▶ _REQUEST_
Set down each of the lines below verbatim, with every character, space and line break unchanged.

>> Start DATA PROVIDED

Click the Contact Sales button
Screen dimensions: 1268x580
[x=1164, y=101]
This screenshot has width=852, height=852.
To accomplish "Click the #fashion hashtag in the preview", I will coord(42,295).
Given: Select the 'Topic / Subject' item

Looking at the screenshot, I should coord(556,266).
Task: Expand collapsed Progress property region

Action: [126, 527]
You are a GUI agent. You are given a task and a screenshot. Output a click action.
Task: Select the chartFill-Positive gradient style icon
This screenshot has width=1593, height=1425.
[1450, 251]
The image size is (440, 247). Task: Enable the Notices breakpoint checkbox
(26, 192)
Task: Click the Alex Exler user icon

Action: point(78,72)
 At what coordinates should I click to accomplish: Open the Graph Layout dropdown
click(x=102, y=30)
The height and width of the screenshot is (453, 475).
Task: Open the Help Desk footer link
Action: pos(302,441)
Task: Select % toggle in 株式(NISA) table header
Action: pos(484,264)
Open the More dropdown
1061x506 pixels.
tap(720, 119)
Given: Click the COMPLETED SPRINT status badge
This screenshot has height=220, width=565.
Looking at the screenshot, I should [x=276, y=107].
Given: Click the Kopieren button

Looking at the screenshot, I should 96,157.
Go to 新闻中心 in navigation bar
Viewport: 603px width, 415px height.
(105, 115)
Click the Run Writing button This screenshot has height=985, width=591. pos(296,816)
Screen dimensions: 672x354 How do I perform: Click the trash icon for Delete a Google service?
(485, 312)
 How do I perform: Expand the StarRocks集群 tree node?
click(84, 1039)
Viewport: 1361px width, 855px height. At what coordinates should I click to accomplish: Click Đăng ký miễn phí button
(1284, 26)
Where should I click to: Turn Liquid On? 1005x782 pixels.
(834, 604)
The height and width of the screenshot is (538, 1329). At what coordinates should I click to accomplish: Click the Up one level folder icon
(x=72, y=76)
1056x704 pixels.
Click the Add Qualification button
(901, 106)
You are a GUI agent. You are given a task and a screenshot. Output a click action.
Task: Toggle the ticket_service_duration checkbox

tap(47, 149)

>> End DATA PROVIDED

▶ _SOLUTION TO THIS EXERCISE_
Click the Contact Sales button
Screen dimensions: 1268x580
[x=1164, y=101]
This screenshot has width=852, height=852.
To accomplish "Click the #fashion hashtag in the preview", I will coord(42,295).
Given: Select the 'Topic / Subject' item

Looking at the screenshot, I should coord(556,266).
Task: Expand collapsed Progress property region

Action: [126, 527]
You are a GUI agent. You are given a task and a screenshot. Output a click action.
Task: Select the chartFill-Positive gradient style icon
This screenshot has width=1593, height=1425.
[1450, 251]
The image size is (440, 247). Task: Enable the Notices breakpoint checkbox
(26, 192)
Task: Click the Alex Exler user icon

Action: point(78,72)
 At what coordinates should I click to accomplish: Open the Graph Layout dropdown
click(x=102, y=30)
The height and width of the screenshot is (453, 475).
Task: Open the Help Desk footer link
Action: pos(302,441)
Task: Select % toggle in 株式(NISA) table header
Action: pos(484,264)
Open the More dropdown
1061x506 pixels.
tap(720, 119)
Given: Click the COMPLETED SPRINT status badge
This screenshot has height=220, width=565.
Looking at the screenshot, I should [x=276, y=107].
Given: Click the Kopieren button

Looking at the screenshot, I should 96,157.
Go to 新闻中心 in navigation bar
Viewport: 603px width, 415px height.
(105, 115)
Click the Run Writing button This screenshot has height=985, width=591. pos(296,816)
Screen dimensions: 672x354 How do I perform: Click the trash icon for Delete a Google service?
(485, 312)
 How do I perform: Expand the StarRocks集群 tree node?
click(84, 1039)
Viewport: 1361px width, 855px height. At what coordinates should I click to accomplish: Click Đăng ký miễn phí button
(1284, 26)
Where should I click to: Turn Liquid On? 1005x782 pixels.
(834, 604)
The height and width of the screenshot is (538, 1329). At what coordinates should I click to accomplish: Click the Up one level folder icon
(x=72, y=76)
1056x704 pixels.
Click the Add Qualification button
(901, 106)
You are a GUI agent. You are given a task and a screenshot. Output a click action.
Task: Toggle the ticket_service_duration checkbox

tap(47, 149)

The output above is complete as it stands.